§ **Problem description**:
Type out every line of the data again, exactly.

[Records from a dataset]
:::::

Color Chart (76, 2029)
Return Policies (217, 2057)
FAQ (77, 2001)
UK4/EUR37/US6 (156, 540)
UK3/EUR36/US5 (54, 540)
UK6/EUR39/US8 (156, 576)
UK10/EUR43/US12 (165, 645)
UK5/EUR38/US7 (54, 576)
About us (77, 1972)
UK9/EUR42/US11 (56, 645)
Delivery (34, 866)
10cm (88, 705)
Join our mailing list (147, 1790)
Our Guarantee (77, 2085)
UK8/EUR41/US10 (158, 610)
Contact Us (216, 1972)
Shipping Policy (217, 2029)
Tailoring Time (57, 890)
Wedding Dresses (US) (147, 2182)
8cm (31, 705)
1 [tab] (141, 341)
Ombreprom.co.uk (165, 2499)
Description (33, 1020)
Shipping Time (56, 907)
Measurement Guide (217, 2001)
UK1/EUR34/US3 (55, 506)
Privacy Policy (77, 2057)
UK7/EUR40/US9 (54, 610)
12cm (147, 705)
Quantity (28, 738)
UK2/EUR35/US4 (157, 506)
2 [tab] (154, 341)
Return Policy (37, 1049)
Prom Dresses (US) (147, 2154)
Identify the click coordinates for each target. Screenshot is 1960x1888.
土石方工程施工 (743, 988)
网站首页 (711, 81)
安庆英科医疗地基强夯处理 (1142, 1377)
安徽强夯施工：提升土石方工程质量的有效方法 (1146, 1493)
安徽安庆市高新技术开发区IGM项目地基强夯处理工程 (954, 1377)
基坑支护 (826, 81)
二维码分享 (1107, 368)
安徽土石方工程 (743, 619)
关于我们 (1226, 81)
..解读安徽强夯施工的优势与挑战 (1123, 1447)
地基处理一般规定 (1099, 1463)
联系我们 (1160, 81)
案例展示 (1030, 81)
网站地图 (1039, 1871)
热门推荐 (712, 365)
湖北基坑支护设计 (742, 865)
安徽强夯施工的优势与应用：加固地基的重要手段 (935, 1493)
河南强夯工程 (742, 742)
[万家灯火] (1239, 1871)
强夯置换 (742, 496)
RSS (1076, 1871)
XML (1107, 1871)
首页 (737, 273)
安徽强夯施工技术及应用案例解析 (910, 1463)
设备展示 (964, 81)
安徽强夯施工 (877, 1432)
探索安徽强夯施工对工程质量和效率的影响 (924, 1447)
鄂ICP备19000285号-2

:::::

§ **Task response**:
Color Chart (76, 2029)
Return Policies (217, 2057)
FAQ (77, 2001)
UK4/EUR37/US6 (156, 540)
UK3/EUR36/US5 (54, 540)
UK6/EUR39/US8 (156, 576)
UK10/EUR43/US12 (165, 645)
UK5/EUR38/US7 (54, 576)
About us (77, 1972)
UK9/EUR42/US11 (56, 645)
Delivery (34, 866)
10cm (88, 705)
Join our mailing list (147, 1790)
Our Guarantee (77, 2085)
UK8/EUR41/US10 (158, 610)
Contact Us (216, 1972)
Shipping Policy (217, 2029)
Tailoring Time (57, 890)
Wedding Dresses (US) (147, 2182)
8cm (31, 705)
1 [tab] (141, 341)
Ombreprom.co.uk (165, 2499)
Description (33, 1020)
Shipping Time (56, 907)
Measurement Guide (217, 2001)
UK1/EUR34/US3 (55, 506)
Privacy Policy (77, 2057)
UK7/EUR40/US9 (54, 610)
12cm (147, 705)
Quantity (28, 738)
UK2/EUR35/US4 (157, 506)
2 [tab] (154, 341)
Return Policy (37, 1049)
Prom Dresses (US) (147, 2154)
Identify the click coordinates for each target. Screenshot is 1960x1888.
土石方工程施工 (743, 988)
网站首页 (711, 81)
安庆英科医疗地基强夯处理 (1142, 1377)
安徽强夯施工：提升土石方工程质量的有效方法 (1146, 1493)
安徽安庆市高新技术开发区IGM项目地基强夯处理工程 (954, 1377)
基坑支护 (826, 81)
二维码分享 (1107, 368)
安徽土石方工程 (743, 619)
关于我们 (1226, 81)
..解读安徽强夯施工的优势与挑战 (1123, 1447)
地基处理一般规定 (1099, 1463)
联系我们 (1160, 81)
案例展示 (1030, 81)
网站地图 (1039, 1871)
热门推荐 (712, 365)
湖北基坑支护设计 (742, 865)
安徽强夯施工的优势与应用：加固地基的重要手段 (935, 1493)
河南强夯工程 (742, 742)
[万家灯火] (1239, 1871)
强夯置换 (742, 496)
RSS (1076, 1871)
XML (1107, 1871)
首页 (737, 273)
安徽强夯施工技术及应用案例解析 (910, 1463)
设备展示 (964, 81)
安徽强夯施工 (877, 1432)
探索安徽强夯施工对工程质量和效率的影响 (924, 1447)
鄂ICP备19000285号-2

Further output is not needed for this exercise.